For the last sixteen months, I have been volunteering with CorpsAfrica, in Morocco as a first phase and Rwanda as a second. Besides this, my experience has shown me that CorpsAfrica has a rare type of volunteering. It has often been stated that CorpsAfrica is an organization that can an impactful and developmental work, both with volunteers and targeted village communities.

Furthermore, I want to share with you, some of the beautiful moments that I spent at the boundary of this moment with CorpsAfrica. I am drawn to this writing spirit from the daily life I lead in my site ‘’ Cyanturo village’’ where I represent CorpsAfrica/Rwanda as a Volunteer.

With CorpsAfrica/Rwanda methodology, I believe that changing the daily lives of the targeted communities will only come by changing our behaviors and social practices as Volunteers. This is what I summed up on one of the regular days when I shared my experience and information with the local population. On the day that marks Independence Day in Morocco on November 18th, I was among the days when I felt nostalgic for my country and for celebrating that day with my friends and family. However, I wanted to be an expatriate in Rwanda, where I am embarking on a new humanitarian and social venture.

On the 18th on my site, there is a weekly meeting of local people, where they discuss the most important activities they’ve worked on in the past weeks, and they propose new ideas that always have to do with moving people and doing volunteer work daily that would at least contribute to the development of their village in terms of infrastructure and hand-to-hand assistance between families.

In addition, they adopted a strategy that I find to be one of the most important contributing factors to their situation, which is a strategy of providing financial resources (saving money), where each member of the community places a certain amount of money in less than 1 dollar per individual village, and every week I find them saving more than 35 dollars or less depending on who is participating in this strategy.

There were only 14 people in attendance at this weekly event, the majority of whom were young women between the ages of 23 and 31. It is not as usual that the number of attendees is lower than it is today, as in most cases it is 30 to 50 people of different races and ages.
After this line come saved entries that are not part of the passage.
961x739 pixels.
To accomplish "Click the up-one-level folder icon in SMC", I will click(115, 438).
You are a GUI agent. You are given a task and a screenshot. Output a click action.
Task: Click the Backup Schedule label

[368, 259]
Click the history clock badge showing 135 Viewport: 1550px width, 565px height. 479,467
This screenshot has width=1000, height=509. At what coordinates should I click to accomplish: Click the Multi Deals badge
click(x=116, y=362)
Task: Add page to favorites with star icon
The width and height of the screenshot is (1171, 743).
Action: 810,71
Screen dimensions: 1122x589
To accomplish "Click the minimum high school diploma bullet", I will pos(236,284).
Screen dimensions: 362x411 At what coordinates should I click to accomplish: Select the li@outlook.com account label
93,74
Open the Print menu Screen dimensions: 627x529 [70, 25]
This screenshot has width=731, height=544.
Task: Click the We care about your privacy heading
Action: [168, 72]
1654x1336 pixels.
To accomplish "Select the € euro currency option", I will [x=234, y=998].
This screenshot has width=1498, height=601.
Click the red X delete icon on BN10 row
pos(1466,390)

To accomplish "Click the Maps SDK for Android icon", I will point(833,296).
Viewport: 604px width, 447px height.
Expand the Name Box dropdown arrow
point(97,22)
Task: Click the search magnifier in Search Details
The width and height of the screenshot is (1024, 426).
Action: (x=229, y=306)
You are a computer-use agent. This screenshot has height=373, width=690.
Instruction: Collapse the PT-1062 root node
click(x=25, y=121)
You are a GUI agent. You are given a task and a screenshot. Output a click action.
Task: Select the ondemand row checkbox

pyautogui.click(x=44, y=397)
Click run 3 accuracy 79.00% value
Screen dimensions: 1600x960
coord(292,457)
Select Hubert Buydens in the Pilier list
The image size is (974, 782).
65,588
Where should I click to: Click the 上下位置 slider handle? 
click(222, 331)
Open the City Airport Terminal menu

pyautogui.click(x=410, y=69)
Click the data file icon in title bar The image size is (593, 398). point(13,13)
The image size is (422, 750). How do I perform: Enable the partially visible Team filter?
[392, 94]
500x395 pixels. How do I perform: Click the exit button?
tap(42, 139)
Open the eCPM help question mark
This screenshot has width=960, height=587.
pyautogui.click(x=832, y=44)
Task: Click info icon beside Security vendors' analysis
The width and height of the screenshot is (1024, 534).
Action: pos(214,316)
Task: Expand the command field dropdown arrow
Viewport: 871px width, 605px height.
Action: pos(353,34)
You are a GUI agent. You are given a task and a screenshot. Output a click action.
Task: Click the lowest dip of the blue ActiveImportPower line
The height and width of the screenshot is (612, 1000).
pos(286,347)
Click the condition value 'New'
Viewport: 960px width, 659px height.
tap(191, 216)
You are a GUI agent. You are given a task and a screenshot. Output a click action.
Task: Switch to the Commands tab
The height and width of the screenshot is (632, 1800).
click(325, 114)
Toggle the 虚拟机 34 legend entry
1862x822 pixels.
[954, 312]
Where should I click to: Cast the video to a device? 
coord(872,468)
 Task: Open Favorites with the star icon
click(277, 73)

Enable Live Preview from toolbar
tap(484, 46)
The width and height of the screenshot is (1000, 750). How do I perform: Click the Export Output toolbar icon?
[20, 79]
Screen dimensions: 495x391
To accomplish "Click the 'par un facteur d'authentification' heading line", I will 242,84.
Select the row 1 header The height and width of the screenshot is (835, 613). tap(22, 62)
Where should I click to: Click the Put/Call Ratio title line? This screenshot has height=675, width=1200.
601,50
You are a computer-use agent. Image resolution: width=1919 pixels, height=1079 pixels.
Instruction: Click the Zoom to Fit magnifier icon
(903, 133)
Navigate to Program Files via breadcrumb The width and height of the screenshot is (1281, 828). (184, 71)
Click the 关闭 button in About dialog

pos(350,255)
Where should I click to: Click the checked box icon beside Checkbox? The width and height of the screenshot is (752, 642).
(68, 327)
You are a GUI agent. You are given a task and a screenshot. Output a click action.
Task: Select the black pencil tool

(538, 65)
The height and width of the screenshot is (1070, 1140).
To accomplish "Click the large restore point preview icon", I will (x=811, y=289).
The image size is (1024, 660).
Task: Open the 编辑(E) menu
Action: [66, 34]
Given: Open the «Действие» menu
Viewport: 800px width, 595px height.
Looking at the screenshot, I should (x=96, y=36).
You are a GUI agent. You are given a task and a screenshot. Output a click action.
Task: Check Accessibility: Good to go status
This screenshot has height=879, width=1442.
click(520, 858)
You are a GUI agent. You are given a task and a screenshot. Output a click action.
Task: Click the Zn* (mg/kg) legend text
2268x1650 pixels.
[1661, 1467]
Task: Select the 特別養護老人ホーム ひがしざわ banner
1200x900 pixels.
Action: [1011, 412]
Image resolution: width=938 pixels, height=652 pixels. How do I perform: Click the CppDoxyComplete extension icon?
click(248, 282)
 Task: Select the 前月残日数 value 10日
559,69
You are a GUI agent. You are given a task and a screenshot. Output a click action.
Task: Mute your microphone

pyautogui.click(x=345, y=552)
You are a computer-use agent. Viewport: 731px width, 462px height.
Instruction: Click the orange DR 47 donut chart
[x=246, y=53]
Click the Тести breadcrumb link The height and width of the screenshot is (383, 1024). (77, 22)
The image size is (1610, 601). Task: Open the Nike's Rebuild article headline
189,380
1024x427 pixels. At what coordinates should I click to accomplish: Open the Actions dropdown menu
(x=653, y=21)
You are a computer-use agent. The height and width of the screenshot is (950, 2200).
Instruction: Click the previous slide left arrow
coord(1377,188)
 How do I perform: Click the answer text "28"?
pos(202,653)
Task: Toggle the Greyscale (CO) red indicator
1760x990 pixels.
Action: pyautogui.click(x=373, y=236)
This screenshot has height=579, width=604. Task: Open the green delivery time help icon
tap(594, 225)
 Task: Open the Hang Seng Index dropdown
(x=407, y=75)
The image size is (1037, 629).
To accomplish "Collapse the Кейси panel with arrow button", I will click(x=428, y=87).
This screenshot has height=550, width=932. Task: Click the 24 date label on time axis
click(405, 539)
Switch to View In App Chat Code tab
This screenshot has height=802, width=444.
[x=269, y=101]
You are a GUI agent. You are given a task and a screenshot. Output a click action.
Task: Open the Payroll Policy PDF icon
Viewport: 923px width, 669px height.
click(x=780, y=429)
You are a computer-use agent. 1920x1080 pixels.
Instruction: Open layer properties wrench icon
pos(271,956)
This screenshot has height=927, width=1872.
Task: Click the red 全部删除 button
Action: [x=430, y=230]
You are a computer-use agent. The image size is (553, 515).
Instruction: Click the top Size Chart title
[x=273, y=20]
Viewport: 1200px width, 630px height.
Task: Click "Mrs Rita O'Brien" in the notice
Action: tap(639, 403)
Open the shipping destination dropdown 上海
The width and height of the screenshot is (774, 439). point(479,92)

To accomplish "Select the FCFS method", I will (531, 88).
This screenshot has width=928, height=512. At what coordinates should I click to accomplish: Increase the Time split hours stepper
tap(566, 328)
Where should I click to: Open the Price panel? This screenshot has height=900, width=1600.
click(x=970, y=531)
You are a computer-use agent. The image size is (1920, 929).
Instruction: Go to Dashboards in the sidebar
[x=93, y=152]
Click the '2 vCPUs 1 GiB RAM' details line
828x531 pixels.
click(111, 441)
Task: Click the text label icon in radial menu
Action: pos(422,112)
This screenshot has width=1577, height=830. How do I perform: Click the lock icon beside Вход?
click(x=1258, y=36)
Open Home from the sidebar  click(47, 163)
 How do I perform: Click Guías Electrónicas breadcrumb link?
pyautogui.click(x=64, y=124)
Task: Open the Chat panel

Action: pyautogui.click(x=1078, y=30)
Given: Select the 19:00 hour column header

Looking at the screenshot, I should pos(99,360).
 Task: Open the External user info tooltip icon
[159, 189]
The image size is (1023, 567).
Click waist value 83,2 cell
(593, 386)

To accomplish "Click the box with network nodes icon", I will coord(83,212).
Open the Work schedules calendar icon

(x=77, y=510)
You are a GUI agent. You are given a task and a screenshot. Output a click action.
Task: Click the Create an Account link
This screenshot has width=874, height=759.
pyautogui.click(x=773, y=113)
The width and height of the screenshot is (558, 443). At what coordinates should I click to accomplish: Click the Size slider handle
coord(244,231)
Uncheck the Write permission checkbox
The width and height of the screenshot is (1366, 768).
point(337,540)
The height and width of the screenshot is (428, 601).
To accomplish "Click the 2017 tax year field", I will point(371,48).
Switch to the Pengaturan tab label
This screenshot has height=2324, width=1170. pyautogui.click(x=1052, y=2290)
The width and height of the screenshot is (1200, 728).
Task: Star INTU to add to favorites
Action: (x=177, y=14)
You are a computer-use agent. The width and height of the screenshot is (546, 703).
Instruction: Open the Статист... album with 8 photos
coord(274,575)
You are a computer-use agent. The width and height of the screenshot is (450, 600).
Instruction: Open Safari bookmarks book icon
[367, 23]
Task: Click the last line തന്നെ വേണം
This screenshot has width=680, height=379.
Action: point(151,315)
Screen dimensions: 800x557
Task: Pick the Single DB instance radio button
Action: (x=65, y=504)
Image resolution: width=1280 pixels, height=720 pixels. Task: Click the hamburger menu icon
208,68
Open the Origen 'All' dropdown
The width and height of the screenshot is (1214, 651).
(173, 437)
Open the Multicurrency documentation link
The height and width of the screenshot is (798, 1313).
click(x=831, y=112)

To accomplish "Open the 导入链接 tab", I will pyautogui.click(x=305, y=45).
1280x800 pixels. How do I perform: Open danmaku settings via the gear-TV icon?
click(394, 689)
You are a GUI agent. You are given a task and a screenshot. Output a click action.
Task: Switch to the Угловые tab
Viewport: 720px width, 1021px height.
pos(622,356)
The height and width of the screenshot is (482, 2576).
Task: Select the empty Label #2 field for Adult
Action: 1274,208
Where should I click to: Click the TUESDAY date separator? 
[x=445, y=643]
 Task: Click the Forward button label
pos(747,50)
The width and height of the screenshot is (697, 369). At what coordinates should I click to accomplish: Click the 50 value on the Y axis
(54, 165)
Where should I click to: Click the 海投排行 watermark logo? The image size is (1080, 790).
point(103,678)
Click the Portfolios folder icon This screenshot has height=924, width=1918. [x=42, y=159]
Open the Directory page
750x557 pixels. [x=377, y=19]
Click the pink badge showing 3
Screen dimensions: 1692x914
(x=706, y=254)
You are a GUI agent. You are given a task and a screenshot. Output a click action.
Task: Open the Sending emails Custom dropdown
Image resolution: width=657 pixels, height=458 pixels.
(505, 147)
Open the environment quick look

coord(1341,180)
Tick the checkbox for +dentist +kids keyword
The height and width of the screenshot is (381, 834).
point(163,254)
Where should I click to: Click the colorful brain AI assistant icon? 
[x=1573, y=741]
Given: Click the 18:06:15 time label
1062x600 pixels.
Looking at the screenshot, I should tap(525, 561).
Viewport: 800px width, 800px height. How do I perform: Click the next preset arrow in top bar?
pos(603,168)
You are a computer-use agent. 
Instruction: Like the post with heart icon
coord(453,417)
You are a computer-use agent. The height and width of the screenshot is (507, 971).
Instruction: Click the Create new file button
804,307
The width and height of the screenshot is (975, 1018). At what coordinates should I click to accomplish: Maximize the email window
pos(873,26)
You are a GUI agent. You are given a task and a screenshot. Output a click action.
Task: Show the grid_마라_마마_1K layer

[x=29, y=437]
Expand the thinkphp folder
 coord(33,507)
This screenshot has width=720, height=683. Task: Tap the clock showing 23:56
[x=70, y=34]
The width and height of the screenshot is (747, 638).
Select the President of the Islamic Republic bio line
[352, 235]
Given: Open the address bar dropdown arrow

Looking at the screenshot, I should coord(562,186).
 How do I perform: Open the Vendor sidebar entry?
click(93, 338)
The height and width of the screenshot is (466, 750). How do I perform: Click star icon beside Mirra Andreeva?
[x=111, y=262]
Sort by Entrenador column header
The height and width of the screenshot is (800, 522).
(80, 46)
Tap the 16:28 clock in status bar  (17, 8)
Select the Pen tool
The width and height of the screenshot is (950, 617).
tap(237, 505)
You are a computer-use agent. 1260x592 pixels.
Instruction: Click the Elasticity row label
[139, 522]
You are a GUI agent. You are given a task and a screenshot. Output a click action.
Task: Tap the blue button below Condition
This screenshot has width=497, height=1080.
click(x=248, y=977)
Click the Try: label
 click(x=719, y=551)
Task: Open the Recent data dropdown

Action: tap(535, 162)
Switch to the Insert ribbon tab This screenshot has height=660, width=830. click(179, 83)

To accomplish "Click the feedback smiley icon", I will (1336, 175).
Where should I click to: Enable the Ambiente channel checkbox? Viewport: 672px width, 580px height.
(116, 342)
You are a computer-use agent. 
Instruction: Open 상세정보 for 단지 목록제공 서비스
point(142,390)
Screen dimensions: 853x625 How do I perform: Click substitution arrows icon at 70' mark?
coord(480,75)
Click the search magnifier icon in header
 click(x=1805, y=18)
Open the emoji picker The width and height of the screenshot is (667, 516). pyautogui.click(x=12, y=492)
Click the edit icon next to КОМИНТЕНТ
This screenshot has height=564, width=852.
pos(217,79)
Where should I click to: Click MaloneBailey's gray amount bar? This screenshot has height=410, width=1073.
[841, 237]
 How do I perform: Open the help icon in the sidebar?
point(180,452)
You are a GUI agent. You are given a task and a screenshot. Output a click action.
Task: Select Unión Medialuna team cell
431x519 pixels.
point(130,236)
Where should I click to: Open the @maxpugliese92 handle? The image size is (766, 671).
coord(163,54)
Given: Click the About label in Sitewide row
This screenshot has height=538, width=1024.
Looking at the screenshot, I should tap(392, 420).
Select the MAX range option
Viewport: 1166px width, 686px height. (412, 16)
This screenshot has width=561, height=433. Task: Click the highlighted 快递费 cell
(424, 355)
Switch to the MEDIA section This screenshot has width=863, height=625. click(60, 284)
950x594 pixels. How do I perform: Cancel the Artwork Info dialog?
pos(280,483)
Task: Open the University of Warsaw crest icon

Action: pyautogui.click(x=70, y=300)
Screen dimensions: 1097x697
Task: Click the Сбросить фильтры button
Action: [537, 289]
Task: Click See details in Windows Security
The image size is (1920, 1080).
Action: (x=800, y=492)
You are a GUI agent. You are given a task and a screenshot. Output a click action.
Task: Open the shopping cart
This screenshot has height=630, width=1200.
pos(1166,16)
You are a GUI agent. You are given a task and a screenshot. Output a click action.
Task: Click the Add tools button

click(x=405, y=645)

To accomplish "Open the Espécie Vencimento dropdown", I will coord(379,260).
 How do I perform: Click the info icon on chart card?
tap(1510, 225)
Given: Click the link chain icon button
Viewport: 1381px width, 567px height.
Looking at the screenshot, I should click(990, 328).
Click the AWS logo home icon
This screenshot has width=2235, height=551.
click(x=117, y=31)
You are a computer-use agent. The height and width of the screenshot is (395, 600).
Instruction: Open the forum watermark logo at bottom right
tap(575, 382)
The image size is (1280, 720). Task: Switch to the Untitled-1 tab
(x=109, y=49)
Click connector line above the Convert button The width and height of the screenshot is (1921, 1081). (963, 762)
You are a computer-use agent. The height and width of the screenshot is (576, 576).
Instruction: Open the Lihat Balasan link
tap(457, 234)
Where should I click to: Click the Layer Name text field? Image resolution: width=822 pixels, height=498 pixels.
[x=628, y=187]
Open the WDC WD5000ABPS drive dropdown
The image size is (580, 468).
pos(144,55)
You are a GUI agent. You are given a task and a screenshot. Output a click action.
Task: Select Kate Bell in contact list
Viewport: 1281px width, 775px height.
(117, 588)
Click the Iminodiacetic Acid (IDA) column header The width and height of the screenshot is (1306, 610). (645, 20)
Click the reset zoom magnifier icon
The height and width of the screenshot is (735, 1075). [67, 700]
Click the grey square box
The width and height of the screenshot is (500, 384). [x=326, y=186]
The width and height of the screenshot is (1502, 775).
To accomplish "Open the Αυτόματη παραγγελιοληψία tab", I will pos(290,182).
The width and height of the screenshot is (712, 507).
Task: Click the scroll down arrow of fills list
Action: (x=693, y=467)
This is because the rainfall prevented many of them from attending. The weather did not prevent them from attending, but came at the agreed time, filled with positive energy and a collective spirit that I have never seen before in such an atmosphere.

After their weekly trajectory of saving money  ($25 in this time) stored for their development, I noticed that it was an appropriate opportunity to organize the most important approaches that CorpsAfrica/Rwanda was working on in identifying its geographically targeted, demographically and resourced area, among others. which is Community Mapping.

The first thing I did was to define this approach and explain its stages and importance in understanding the current state of the present group, where they first started to map the village, organize the infrastructure, the public and health facilities, and identify the houses where they live, as well as the green areas where they will be available, in a collective and consensual spirit, exchanging ideas in all respects, not in terms of drawing, using the appropriate colors for the facilities. I was amazed and learned a lot from how the community has discovered assets that it has and needs for sustainable development.

Community mapping approaches with people on my site have changed a whole bunch of everyday thoughts and practices that I have been putting out my energy on with no result. Human-Centered Design and Asset Based Community Development approaches are the keys to unlocking the community’s potential.

Finally, I think, in my opinion, the other country where CorpsAfrica is based, has to learn from the experience of CorpsAfrica/Rwanda Volunteers, and how CorpsAfrica/Rwanda is working to frame young people and make them understand the importance of changing their attitudes and practices before thinking about changing the targeted communities. So community mapping with acting means impressive development.